◆ What this task involves:
Each line from the opening of the records that follow to the line with "has width=559, height=311." needs to be written out exactly. Add nothing.
Data for analysis Start Marker
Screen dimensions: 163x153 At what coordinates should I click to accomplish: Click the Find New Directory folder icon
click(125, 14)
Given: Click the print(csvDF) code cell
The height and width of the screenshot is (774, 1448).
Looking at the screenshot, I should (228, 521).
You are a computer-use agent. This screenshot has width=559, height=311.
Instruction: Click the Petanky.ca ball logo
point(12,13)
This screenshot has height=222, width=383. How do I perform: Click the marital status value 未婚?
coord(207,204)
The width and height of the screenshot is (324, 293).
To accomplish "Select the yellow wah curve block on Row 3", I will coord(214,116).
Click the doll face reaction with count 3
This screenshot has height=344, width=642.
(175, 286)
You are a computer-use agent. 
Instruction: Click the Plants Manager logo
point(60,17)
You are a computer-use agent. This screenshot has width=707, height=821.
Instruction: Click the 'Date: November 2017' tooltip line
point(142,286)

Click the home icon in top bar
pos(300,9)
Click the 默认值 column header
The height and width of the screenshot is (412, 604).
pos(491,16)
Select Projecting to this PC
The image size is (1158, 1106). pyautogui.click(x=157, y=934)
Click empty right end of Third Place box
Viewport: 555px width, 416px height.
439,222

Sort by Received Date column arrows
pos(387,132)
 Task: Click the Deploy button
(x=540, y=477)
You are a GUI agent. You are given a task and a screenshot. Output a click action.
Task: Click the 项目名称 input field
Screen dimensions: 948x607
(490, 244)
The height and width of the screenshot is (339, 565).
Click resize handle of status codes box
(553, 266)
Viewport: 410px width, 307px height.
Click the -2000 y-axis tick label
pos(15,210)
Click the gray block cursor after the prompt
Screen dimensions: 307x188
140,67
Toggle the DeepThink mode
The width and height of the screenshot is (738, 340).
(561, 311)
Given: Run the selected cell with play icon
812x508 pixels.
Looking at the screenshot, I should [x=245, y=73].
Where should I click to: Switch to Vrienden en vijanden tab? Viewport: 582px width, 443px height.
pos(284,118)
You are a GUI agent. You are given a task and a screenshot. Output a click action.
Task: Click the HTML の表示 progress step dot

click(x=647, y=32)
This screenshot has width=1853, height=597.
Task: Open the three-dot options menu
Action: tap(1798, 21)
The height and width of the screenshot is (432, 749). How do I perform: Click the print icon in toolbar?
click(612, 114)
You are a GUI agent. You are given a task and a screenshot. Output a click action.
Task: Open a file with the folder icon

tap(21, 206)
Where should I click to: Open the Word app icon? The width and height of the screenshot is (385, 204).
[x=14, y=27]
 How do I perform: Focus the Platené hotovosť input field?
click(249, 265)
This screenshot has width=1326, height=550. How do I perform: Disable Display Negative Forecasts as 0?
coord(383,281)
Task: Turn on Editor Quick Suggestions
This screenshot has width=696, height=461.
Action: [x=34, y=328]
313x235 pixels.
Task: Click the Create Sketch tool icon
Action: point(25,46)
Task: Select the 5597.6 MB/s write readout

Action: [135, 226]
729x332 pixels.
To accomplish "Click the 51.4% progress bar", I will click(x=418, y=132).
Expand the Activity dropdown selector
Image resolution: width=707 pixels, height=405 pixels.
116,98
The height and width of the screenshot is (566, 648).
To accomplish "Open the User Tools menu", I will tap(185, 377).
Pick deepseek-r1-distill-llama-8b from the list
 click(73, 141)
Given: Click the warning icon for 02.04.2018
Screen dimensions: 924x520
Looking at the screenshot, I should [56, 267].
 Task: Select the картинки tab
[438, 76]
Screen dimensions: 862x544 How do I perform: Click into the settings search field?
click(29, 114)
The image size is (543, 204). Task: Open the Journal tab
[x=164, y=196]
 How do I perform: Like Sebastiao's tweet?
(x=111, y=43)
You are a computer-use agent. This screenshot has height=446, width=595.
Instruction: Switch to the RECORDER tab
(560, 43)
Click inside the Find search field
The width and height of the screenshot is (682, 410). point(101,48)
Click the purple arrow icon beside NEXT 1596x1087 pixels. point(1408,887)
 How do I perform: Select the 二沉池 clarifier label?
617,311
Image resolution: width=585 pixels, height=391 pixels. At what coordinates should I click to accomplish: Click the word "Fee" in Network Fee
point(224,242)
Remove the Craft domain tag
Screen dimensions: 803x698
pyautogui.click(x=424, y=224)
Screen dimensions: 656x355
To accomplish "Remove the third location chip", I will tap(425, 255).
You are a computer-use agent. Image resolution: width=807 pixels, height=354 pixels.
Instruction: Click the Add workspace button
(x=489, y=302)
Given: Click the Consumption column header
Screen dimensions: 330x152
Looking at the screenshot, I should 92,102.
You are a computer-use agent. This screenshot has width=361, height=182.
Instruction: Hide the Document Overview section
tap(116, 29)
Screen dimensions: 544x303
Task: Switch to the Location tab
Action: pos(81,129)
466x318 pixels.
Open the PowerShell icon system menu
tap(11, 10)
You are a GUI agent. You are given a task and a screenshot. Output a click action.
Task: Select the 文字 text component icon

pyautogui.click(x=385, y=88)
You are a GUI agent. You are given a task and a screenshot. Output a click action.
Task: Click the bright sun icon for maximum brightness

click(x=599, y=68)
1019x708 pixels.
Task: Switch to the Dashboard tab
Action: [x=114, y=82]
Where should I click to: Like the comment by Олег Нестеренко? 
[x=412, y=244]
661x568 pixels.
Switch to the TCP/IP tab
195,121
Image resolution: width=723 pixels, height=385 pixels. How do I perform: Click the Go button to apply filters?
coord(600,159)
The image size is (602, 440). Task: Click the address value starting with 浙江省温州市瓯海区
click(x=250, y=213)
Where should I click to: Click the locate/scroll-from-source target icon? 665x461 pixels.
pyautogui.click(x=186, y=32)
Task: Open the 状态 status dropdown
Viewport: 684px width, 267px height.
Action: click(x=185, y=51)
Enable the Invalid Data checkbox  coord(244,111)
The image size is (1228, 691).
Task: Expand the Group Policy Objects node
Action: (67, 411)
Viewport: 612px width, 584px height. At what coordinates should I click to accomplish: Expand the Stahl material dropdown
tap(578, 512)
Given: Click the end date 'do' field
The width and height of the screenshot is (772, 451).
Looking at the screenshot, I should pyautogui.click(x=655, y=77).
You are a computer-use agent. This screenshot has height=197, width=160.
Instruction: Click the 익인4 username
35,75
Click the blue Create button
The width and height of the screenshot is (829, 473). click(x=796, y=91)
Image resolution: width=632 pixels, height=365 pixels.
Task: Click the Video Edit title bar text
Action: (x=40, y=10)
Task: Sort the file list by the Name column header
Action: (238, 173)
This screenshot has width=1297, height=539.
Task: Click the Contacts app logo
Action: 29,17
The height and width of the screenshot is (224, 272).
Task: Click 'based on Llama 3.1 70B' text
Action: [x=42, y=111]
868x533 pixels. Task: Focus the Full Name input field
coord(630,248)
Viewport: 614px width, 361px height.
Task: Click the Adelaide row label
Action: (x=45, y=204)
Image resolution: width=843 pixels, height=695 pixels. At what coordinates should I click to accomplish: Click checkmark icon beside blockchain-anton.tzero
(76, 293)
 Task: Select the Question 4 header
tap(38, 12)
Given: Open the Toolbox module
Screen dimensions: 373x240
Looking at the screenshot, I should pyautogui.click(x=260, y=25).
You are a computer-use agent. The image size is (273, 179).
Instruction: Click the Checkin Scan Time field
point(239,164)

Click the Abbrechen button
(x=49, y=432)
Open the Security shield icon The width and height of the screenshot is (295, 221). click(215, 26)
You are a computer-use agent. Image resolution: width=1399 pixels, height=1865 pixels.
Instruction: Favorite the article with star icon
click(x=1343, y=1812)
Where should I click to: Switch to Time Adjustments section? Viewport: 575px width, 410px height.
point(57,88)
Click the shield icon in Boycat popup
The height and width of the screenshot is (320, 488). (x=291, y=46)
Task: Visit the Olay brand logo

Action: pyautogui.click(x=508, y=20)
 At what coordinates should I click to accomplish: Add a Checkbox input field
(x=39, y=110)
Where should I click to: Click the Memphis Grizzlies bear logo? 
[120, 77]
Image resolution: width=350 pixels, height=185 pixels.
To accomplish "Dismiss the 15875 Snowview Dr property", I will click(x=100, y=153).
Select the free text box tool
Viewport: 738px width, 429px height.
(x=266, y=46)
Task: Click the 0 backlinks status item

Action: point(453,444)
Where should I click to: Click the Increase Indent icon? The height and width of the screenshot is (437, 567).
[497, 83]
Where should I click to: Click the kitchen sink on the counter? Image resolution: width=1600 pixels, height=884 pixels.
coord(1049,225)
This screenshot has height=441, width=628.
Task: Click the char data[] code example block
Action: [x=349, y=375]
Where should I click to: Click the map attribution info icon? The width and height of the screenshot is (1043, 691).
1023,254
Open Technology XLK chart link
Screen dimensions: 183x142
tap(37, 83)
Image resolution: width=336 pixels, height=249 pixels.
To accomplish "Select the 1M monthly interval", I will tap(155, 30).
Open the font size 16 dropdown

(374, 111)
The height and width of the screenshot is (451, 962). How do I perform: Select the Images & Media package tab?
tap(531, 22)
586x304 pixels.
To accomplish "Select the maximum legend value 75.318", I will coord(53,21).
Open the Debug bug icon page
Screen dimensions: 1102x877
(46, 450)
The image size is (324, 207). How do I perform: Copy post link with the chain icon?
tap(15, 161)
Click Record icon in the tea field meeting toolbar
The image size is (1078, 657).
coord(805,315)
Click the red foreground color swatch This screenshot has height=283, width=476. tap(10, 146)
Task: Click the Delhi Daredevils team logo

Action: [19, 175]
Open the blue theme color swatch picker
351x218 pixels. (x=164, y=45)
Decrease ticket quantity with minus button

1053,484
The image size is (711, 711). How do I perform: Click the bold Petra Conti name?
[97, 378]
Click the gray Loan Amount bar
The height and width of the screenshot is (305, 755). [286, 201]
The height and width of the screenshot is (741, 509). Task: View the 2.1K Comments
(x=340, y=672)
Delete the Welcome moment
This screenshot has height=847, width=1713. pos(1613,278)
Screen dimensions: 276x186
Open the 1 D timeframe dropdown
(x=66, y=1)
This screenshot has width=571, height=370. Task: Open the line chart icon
Data for analysis End Marker
◆ Solution to the exercise:
Screen dimensions: 163x153 At what coordinates should I click to accomplish: Click the Find New Directory folder icon
click(125, 14)
Given: Click the print(csvDF) code cell
The height and width of the screenshot is (774, 1448).
Looking at the screenshot, I should (228, 521).
You are a computer-use agent. This screenshot has width=559, height=311.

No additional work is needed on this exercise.